Я открываю коробку с новой книгой, о которой все только и говорят в этом месяце. Это нон-фикшн. «Никогда не поздно иметь счастливое детство» Джонатана Стейвелла.
– О, Джонатан, я думаю, что иногда бывает поздно, – бормочу я себе под нос, вынимаю несколько книг и думаю о том, как их расставить.
Возвращается Маркус с чаем и куском непонятного пирога.
– Мне нужно бежать – купить кое-что для ужина, – объявляет он. – Я собираюсь печь пирог с дичью. И мяснику очень не понравится, если я приду прямо перед закрытием. – Затем он смотрит на меня и спрашивает: – С тобой все в порядке, Ева?
Скрепка выпадает у меня из руки.
– Просто устала. Вы собираетесь приготовить ужин по какому-то особому случаю?

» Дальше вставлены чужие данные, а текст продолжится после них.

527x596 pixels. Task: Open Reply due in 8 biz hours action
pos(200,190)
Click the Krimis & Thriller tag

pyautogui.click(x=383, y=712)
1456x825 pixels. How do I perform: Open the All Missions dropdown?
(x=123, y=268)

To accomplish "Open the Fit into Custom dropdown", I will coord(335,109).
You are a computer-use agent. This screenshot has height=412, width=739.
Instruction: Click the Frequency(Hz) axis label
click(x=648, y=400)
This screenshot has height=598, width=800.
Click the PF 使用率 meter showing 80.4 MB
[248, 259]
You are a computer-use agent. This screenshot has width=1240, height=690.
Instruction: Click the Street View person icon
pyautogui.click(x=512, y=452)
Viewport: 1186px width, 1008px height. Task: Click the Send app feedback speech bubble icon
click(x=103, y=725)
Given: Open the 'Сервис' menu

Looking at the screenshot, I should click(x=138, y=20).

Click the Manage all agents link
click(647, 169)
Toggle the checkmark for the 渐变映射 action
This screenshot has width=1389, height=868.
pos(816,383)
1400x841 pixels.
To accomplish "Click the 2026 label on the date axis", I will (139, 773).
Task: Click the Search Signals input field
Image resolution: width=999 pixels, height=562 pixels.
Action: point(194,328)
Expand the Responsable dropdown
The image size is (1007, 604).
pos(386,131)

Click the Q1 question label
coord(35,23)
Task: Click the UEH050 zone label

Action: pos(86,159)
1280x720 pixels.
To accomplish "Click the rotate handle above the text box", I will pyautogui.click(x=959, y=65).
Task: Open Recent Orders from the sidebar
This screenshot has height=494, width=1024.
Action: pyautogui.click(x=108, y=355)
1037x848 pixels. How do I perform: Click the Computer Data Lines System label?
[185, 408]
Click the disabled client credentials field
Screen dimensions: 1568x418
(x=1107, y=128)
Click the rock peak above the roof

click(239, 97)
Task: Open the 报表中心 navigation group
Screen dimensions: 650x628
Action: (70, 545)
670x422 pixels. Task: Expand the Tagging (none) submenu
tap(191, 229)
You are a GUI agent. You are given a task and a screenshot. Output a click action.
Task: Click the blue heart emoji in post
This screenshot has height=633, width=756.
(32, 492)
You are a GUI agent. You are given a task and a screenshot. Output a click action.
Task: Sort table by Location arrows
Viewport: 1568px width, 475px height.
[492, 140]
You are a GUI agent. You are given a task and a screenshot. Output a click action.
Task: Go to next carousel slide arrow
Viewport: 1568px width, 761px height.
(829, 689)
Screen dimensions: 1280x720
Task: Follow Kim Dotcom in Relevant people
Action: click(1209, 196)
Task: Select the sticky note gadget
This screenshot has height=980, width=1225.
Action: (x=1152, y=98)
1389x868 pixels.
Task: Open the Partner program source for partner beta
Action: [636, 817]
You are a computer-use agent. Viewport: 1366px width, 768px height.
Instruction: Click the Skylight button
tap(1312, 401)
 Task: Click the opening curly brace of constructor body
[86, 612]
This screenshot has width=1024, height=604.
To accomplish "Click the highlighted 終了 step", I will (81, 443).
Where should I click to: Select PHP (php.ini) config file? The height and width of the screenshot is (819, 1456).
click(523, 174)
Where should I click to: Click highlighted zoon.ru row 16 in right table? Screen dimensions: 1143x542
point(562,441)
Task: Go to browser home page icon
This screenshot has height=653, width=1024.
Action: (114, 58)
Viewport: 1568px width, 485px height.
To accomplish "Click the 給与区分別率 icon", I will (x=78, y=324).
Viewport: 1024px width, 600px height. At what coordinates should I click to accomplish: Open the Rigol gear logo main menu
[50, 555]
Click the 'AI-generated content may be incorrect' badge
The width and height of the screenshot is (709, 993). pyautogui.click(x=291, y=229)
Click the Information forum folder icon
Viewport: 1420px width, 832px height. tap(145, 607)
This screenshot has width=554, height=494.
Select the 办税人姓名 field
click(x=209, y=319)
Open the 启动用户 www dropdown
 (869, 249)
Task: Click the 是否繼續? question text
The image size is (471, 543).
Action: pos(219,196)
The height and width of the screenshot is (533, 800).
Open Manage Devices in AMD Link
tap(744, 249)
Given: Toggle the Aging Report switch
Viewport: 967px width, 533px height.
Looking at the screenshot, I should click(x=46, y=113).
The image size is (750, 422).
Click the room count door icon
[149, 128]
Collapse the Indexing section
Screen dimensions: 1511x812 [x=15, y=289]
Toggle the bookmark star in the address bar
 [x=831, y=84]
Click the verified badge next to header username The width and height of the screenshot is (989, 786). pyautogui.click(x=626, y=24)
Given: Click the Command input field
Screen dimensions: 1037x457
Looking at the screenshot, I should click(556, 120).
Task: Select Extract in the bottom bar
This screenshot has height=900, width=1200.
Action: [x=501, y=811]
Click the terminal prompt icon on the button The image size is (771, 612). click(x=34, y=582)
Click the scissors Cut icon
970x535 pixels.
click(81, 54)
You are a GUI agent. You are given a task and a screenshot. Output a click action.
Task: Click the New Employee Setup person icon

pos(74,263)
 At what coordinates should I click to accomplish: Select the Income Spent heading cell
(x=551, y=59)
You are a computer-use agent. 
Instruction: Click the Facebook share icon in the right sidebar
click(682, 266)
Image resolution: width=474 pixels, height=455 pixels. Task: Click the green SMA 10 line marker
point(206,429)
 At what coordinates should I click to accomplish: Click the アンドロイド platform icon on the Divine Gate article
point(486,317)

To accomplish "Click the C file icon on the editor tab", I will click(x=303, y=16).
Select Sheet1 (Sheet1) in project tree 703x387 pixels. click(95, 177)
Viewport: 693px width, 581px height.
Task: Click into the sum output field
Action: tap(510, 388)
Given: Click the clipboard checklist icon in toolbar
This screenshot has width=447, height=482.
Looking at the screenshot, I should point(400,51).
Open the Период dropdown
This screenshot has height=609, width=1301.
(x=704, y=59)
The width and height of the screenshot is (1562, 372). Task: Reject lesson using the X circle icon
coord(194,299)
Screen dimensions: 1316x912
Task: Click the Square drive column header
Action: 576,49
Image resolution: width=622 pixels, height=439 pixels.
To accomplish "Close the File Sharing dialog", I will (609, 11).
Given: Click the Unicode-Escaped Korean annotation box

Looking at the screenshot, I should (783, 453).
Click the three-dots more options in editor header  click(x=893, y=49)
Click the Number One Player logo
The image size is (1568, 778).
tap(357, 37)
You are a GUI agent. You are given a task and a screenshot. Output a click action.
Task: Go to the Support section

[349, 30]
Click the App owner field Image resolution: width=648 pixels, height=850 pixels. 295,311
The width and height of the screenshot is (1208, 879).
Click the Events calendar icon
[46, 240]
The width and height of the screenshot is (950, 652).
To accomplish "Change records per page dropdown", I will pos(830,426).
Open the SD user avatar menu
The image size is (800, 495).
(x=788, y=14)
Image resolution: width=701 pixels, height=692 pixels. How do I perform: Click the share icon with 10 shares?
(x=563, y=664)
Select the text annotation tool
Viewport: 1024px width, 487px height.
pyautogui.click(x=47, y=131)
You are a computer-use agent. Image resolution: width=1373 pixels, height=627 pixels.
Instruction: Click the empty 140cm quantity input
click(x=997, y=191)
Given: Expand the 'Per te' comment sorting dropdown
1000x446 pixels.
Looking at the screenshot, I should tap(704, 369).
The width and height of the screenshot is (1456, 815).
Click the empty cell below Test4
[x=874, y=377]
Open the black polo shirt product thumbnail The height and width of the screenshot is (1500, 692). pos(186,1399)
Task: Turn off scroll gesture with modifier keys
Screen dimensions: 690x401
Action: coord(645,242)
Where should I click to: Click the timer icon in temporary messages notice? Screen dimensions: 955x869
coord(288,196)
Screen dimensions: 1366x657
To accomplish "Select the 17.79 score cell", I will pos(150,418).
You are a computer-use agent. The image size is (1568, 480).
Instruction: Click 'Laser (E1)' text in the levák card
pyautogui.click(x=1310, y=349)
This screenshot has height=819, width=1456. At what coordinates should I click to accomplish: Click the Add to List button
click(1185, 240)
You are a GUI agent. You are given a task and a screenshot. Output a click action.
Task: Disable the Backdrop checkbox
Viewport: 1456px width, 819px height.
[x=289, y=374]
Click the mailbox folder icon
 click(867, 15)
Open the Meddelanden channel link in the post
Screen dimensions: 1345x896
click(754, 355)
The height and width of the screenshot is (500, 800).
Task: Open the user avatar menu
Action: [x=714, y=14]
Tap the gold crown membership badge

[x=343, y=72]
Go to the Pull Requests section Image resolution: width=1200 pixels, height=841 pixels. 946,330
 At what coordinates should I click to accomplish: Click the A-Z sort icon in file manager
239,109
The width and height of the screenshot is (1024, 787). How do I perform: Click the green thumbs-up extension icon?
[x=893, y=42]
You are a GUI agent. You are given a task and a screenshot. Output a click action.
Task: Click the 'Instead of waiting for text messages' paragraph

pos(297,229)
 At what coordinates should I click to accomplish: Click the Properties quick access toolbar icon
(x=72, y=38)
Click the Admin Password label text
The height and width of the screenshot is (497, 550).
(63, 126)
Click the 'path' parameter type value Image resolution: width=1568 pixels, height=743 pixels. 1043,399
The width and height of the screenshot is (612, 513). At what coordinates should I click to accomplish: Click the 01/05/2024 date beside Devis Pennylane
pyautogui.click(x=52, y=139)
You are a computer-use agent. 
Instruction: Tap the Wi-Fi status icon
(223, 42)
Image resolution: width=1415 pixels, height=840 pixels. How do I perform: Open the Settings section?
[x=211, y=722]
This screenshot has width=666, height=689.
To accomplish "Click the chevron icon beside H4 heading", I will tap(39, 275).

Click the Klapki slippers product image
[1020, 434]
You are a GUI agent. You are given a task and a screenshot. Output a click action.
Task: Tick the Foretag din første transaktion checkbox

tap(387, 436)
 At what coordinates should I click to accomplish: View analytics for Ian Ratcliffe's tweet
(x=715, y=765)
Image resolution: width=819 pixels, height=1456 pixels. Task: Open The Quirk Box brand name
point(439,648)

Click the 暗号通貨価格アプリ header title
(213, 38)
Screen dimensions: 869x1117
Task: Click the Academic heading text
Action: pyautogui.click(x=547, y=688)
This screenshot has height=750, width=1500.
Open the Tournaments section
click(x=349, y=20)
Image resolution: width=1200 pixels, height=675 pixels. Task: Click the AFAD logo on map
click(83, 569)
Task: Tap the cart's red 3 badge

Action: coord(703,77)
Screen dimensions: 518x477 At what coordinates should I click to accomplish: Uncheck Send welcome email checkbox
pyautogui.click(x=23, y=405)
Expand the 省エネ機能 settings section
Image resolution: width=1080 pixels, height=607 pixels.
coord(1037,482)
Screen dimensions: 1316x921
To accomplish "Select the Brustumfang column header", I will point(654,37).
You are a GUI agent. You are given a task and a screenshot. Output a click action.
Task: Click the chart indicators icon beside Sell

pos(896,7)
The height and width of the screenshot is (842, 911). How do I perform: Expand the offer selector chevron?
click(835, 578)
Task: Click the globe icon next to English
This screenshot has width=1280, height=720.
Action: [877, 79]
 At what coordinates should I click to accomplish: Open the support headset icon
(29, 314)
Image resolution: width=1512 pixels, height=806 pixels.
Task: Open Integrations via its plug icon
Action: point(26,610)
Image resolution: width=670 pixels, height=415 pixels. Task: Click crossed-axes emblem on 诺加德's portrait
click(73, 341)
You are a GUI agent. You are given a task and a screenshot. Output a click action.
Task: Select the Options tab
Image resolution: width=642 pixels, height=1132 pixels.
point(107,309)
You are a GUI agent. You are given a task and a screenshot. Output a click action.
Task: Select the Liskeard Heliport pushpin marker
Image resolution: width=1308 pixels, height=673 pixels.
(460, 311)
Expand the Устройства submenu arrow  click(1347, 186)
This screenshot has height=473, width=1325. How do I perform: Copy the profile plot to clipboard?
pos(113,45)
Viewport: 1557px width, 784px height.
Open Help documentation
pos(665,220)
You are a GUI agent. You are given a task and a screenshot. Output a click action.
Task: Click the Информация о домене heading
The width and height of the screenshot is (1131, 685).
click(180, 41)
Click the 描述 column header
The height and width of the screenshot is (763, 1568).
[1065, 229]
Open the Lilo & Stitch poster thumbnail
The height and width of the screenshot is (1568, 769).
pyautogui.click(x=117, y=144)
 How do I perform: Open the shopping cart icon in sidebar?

– Ох! М-м, не совсем. – Он выглядит смущенным. – Мне не следовало бы это говорить. Не хочу тебя грузить.
– В чем дело, Маркус?
Он ставит обе чашки на прилавок, втискивая между моими цветами и стопкой книг о счастливом детстве, и скрещивает руки.
– Я планирую сделать Серене предложение.
Я не уверена, что верно расслышала. Они знакомы всего несколько месяцев. Я мысленно повторяю его слова, и выходит то же самое. Может, в их возрасте все понимаешь гораздо быстрее. Маркусу за пятьдесят, Серена, думаю, лет на десять помладше. Может, ей сорок?
– О боже, это так здорово! – восклицаю я с небольшим опозданием и издаю странный смешок. Серена мне не нравится.